'Cadet Congo Ganja', Tim Bailey
Oil on canvas, 40.5 x 30.5cm, 2007/08
The title of this painting was produced with internet software used to form Jamaican Creole names from English names. The phrase suggested a fusion of Mr Kurtz from Conrad's 'Heart of Darkness' and Colonel Kurtz from Coppola's 'Apocalypse Now.' In the novella, Kurtz was an ivory-trader on the Congo, while in the film he was an American soldier illegally encamped in Cambodia during the war in Vietnam.
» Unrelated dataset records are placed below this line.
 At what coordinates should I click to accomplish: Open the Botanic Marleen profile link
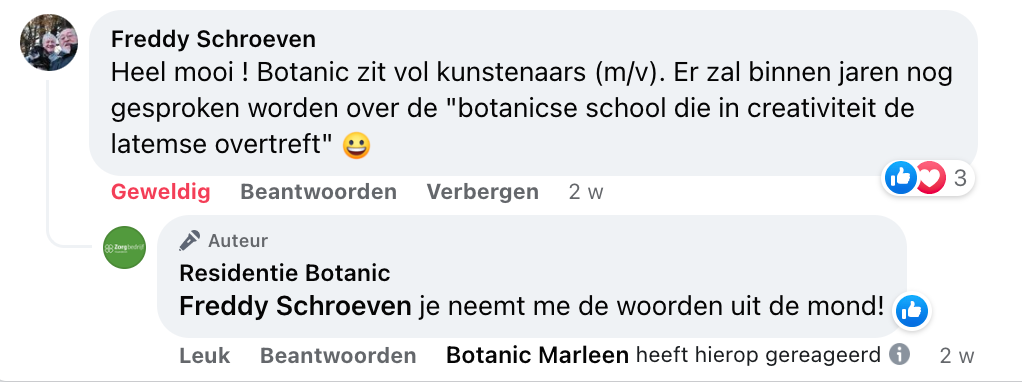[537, 355]
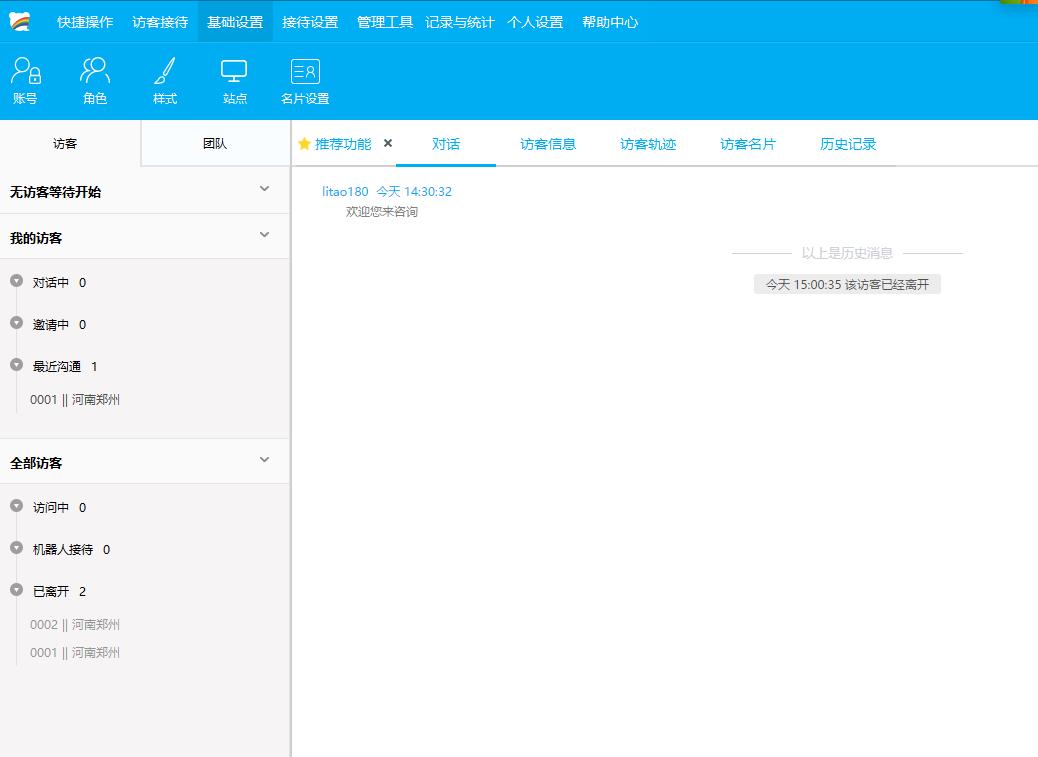Open the 管理工具 menu
Viewport: 1038px width, 757px height.
point(383,20)
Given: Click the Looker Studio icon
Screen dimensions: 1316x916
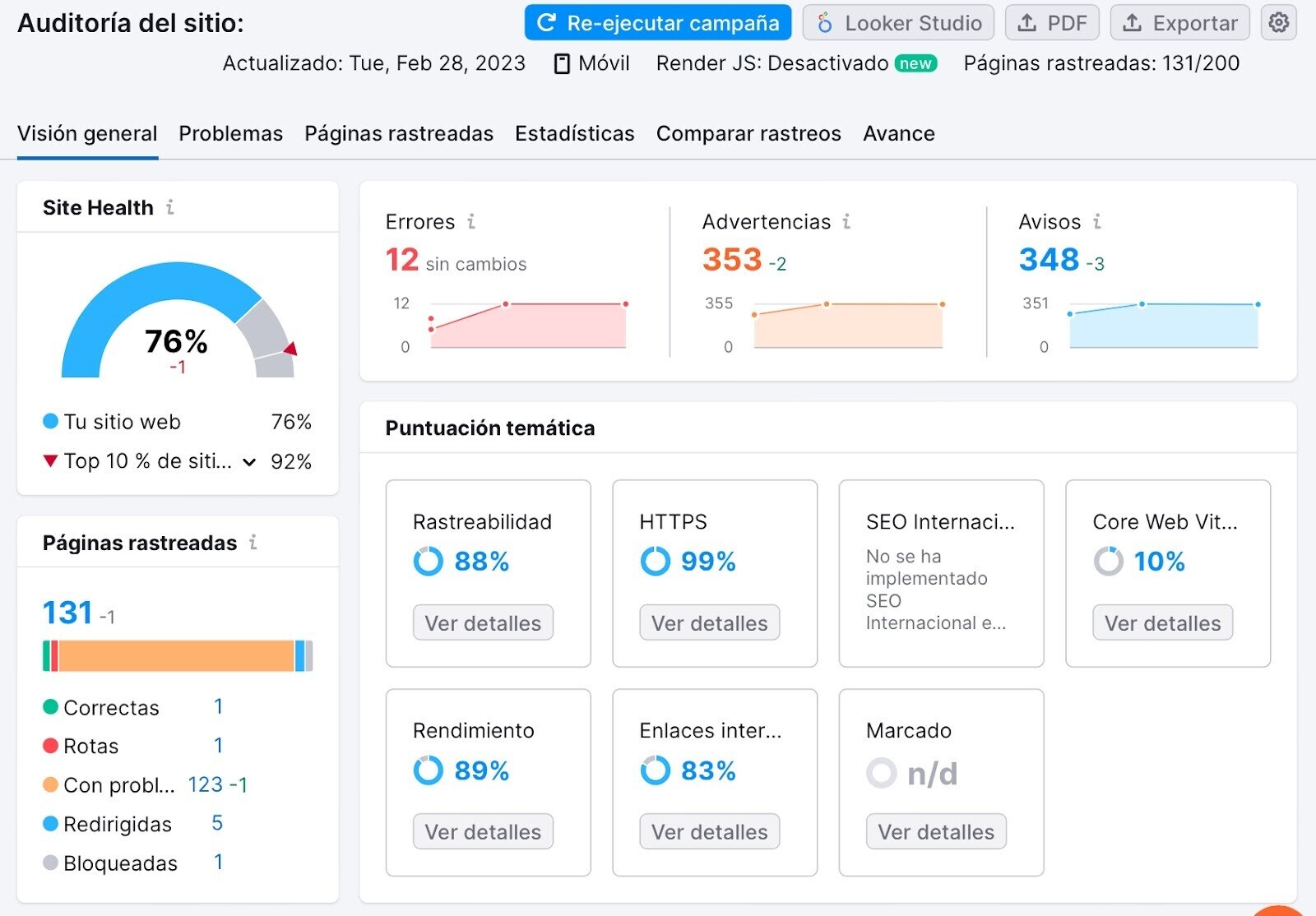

My Kurtz, 'Cadet Congo Ganja', is a cultural composite, a bust-portrait of a bald young Caucasian wearing the uniform of a West Point military cadet, his face modified by war paint that is part clown and part warrior.
My knowledge that Edgar Allan Poe was also a cadet at West Point (before his court-martial) may somehow have influenced this painting, which is from a series
of portraits of members of a fictional colonial family, 'The Rial Family'. The word 'Rial' ('royal' in English) is a modifier used by Jamaican Creoles to denote children of
mixed ethnic parentage. It refers to the Jamaican parent; so, for instance, Chinese/
Jamaican becomes Chiney-Rial. We arrive at this version of Kurtz-Royal, opaque and
as impenetrable as a joke told in a foreign language.
Tim Bailey was born in Flitwick, Bedfordshire in 1966.
He attended Central Saint Martins London 1985-88. He has exhibited
in group shows including 'Near Sharjah' Museum of Art United Arab Emirates 1998, 'Slimvolume 01' Austrian Cultural Institute London 2001, 'Like Beads On An Abacus Designed To Measure Infinity' Rockwell London 2005, 'Frozen Tears III' (book launch) Koenig Books London 2006 and '990: General History of Other Areas' Beacon Art Project Mablethorpe Lincolnshire 2007.